— Task instructions —
Keep each line of the material that includes "here", and leave out the rest.
──────── Exercise input ────────
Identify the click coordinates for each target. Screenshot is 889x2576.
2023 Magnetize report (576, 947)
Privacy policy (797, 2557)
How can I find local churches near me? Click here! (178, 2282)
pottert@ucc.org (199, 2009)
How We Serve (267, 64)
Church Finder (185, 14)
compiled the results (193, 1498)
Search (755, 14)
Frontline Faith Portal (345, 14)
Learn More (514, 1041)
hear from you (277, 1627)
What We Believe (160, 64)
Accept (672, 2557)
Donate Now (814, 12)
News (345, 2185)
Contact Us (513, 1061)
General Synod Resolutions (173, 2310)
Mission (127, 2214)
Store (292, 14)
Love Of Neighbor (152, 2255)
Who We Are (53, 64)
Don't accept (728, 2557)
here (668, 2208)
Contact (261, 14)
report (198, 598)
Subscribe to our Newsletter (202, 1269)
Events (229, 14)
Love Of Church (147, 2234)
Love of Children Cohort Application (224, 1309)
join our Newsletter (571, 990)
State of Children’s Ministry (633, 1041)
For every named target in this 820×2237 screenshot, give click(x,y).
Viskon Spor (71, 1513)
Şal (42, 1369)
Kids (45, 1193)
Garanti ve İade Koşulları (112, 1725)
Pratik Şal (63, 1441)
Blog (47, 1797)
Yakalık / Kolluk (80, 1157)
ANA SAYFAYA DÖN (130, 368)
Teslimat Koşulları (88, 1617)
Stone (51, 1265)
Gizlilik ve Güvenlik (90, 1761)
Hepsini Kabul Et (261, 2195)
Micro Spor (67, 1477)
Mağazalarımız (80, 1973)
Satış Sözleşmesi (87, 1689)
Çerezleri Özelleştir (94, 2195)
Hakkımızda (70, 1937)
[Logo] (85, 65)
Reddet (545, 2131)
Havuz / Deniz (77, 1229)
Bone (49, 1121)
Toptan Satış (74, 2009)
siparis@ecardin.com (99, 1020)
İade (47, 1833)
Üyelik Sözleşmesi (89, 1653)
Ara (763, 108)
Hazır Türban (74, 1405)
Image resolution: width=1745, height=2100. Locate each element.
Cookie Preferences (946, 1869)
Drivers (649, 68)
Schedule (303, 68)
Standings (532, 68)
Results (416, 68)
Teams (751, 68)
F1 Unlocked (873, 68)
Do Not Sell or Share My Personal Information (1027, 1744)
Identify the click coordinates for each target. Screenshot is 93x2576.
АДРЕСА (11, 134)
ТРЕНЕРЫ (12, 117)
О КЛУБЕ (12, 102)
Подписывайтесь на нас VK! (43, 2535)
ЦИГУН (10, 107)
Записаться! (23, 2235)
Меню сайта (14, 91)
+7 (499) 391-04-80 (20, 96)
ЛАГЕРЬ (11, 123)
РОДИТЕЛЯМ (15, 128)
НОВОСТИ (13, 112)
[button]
────────
— Result of the task —
How can I find local churches near me? Click here! (178, 2282)
here (668, 2208)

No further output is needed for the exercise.